#### Assigned task:
Select and copy out every line in the records containing "page".

(Stored data entries)
========================

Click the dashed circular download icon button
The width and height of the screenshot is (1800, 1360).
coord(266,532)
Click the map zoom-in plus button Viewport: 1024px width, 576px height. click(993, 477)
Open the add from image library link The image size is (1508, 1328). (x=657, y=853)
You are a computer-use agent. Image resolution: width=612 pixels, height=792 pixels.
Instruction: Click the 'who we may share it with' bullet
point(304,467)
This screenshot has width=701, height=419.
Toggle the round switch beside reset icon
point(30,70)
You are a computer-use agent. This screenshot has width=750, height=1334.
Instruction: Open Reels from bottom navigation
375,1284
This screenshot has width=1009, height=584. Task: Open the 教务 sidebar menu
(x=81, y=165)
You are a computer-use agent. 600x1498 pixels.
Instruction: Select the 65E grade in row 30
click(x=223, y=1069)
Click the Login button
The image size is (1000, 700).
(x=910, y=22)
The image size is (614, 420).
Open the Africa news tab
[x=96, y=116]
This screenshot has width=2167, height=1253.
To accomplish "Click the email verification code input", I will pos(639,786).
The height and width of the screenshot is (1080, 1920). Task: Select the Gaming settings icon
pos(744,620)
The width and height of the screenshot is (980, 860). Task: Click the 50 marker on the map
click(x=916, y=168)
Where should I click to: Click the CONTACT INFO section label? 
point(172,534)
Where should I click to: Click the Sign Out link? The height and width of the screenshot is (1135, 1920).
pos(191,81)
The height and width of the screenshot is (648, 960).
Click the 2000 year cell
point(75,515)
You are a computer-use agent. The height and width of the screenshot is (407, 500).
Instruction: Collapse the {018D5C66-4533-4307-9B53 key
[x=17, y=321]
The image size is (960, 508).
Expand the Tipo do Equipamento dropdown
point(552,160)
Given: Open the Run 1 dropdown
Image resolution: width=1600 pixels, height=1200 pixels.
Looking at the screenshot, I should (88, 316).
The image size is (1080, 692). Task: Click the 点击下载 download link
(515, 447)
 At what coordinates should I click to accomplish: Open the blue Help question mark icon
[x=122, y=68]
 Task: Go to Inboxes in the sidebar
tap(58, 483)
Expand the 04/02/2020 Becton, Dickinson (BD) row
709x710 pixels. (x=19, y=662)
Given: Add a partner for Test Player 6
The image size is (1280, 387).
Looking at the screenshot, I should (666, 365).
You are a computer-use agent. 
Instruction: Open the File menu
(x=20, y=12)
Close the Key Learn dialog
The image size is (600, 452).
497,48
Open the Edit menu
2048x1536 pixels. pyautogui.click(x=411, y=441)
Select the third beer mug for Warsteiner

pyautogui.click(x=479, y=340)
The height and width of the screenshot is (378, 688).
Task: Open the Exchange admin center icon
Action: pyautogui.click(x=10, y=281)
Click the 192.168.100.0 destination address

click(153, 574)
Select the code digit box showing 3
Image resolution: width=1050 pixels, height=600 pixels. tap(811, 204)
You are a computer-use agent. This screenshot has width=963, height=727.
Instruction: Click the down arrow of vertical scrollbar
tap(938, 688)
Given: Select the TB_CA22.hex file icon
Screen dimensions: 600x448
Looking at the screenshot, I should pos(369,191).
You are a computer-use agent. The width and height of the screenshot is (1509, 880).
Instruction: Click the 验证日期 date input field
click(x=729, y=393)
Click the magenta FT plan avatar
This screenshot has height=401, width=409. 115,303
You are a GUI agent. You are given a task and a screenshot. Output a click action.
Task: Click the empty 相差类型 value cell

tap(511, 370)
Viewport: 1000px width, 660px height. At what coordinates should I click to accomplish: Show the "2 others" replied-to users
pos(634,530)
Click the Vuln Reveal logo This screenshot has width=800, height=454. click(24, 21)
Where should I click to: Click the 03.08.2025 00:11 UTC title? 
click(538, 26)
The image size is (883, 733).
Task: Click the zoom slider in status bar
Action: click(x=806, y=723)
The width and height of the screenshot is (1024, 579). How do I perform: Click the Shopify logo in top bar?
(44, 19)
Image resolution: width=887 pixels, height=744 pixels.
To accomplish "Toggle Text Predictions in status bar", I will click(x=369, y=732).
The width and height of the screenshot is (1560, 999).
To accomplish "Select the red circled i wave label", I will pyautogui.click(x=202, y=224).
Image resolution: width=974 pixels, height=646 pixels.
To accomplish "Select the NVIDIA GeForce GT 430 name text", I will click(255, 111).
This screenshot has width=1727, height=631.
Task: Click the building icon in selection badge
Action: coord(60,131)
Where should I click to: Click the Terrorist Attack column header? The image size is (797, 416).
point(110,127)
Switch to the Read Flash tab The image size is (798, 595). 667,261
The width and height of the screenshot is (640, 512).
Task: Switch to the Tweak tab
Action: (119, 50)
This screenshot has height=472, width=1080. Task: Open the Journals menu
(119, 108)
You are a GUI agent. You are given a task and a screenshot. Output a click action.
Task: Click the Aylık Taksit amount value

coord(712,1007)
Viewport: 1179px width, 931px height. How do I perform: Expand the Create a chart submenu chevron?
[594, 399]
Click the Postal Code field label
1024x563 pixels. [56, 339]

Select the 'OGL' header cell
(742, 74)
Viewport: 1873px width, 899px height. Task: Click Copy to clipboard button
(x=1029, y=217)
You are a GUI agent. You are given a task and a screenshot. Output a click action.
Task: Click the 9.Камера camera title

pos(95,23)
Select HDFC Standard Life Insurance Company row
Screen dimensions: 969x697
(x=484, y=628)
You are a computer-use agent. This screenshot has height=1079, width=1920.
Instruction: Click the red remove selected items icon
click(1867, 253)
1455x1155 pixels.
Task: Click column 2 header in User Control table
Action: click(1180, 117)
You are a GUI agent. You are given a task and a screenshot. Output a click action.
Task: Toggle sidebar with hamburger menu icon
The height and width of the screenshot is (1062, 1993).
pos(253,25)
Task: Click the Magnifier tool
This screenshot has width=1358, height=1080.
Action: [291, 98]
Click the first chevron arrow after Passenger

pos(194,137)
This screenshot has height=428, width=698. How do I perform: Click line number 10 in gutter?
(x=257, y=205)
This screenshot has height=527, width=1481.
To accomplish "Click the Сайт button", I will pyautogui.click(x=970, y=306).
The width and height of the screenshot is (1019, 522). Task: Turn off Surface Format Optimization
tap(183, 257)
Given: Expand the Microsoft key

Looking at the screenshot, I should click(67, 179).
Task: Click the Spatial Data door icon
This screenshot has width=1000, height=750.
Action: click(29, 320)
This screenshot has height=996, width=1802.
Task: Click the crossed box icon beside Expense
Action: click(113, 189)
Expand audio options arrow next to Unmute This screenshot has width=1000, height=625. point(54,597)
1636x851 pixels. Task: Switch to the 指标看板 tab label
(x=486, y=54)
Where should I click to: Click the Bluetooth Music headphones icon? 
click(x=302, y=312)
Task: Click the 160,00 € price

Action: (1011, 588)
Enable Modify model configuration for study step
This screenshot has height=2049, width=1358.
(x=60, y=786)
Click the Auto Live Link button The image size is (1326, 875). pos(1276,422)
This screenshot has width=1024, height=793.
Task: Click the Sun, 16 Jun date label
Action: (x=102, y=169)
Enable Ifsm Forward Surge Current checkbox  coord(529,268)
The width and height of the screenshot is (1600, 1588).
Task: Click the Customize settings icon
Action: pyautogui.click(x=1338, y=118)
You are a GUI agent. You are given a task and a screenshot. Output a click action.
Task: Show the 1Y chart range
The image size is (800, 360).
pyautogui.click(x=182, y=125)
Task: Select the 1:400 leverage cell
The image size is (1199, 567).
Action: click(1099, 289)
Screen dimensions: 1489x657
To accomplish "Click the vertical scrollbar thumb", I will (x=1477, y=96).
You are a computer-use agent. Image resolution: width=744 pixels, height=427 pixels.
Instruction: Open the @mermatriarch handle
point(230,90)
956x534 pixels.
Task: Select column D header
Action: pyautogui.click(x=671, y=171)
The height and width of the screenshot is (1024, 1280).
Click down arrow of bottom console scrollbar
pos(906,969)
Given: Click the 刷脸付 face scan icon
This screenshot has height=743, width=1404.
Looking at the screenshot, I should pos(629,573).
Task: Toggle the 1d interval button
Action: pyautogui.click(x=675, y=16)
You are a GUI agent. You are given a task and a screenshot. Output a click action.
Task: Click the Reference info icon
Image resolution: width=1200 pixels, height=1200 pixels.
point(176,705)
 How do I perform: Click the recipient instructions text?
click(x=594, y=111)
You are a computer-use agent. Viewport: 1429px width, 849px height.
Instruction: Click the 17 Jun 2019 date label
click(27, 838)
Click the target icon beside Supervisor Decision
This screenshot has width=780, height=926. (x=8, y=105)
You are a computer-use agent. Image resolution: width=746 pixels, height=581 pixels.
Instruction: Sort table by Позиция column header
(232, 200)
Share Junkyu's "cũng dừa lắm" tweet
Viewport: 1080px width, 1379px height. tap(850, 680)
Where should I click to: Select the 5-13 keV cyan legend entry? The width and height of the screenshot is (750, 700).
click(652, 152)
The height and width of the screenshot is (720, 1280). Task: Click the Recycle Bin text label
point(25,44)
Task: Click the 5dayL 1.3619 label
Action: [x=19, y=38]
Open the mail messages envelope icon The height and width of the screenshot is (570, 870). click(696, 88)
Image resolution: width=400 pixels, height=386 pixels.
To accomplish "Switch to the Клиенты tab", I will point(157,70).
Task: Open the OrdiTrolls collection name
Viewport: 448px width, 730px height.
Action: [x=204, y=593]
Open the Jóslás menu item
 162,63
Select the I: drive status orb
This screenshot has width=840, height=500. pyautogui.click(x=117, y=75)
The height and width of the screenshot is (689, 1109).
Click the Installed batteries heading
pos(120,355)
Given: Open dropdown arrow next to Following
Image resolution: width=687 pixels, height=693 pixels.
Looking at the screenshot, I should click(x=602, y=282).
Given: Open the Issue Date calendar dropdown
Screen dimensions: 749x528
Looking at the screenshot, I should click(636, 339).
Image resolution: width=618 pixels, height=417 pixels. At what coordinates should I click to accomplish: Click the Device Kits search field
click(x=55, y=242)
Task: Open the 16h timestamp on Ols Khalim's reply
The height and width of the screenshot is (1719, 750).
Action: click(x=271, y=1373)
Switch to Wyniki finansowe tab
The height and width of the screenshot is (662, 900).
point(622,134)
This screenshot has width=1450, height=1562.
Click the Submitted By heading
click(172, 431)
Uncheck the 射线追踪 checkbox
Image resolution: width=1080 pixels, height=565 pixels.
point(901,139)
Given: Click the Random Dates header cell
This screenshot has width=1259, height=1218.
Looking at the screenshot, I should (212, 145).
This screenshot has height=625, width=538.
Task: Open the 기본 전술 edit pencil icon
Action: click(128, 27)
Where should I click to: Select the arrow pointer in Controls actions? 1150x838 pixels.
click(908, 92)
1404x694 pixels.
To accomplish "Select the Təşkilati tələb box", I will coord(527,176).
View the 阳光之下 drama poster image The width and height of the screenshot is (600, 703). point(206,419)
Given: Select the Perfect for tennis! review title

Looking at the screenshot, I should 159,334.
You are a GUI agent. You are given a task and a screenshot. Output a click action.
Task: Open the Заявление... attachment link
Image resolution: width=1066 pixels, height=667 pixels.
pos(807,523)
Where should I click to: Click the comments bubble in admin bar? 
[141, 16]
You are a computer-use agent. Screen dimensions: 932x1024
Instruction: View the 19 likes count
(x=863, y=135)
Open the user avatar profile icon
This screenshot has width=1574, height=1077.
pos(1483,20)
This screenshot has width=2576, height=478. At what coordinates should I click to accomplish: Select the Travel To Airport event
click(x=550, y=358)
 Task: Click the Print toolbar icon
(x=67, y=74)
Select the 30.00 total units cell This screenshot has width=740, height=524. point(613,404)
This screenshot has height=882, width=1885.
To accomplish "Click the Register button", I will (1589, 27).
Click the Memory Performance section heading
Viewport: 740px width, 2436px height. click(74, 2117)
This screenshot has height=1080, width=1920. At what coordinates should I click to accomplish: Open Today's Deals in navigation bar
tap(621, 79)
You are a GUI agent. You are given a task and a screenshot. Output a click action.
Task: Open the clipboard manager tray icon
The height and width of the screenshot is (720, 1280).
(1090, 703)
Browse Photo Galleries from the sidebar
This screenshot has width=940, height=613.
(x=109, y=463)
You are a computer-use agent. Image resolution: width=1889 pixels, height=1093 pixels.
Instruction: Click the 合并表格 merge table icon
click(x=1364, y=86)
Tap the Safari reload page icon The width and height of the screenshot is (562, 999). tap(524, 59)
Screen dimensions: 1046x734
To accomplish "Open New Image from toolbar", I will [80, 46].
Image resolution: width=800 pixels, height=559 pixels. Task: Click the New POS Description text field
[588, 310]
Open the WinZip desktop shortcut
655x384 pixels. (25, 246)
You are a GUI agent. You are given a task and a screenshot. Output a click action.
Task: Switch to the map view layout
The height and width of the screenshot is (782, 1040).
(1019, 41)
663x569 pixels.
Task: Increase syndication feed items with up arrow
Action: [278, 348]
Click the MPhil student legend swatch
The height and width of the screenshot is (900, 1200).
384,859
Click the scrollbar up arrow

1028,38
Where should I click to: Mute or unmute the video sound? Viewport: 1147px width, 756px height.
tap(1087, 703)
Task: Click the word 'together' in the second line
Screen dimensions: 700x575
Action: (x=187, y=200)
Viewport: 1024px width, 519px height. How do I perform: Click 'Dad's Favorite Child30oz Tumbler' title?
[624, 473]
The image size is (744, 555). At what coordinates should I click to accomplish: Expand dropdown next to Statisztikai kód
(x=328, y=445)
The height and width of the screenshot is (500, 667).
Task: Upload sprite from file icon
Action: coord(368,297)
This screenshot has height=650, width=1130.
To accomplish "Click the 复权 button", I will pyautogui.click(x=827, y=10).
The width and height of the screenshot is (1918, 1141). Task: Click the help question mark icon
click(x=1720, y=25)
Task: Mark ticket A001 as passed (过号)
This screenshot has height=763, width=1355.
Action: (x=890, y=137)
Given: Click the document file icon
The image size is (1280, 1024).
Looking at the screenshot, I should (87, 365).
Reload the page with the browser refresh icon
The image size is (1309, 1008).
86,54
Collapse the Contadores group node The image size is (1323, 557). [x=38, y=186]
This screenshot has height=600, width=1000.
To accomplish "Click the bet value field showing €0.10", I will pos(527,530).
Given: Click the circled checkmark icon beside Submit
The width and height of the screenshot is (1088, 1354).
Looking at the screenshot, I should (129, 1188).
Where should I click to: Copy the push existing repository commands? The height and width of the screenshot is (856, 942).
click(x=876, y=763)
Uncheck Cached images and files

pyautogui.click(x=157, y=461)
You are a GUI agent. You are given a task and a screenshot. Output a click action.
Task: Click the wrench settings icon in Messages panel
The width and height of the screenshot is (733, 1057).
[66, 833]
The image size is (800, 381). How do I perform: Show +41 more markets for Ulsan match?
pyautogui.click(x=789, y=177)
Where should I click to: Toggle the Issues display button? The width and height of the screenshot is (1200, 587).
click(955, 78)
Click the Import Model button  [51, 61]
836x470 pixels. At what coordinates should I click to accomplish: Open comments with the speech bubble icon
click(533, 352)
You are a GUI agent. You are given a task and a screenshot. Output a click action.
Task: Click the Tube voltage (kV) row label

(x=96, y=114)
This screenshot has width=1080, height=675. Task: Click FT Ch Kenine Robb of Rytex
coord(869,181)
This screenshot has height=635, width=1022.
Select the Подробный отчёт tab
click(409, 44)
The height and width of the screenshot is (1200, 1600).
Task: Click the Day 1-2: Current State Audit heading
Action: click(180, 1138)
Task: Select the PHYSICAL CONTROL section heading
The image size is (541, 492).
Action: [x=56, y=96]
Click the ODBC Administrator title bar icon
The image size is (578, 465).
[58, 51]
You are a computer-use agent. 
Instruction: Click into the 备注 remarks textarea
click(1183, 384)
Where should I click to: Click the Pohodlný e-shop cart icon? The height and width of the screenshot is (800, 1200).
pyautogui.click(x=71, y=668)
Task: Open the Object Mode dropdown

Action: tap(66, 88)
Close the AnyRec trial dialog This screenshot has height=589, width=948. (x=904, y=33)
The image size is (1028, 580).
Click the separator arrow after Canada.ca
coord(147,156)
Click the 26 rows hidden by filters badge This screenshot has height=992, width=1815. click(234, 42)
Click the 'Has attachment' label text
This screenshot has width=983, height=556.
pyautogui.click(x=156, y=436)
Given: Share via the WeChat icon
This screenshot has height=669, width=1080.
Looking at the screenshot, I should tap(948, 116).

========================

#### Exercise response:
Tap the Safari reload page icon The width and height of the screenshot is (562, 999). tap(524, 59)
Reload the page with the browser refresh icon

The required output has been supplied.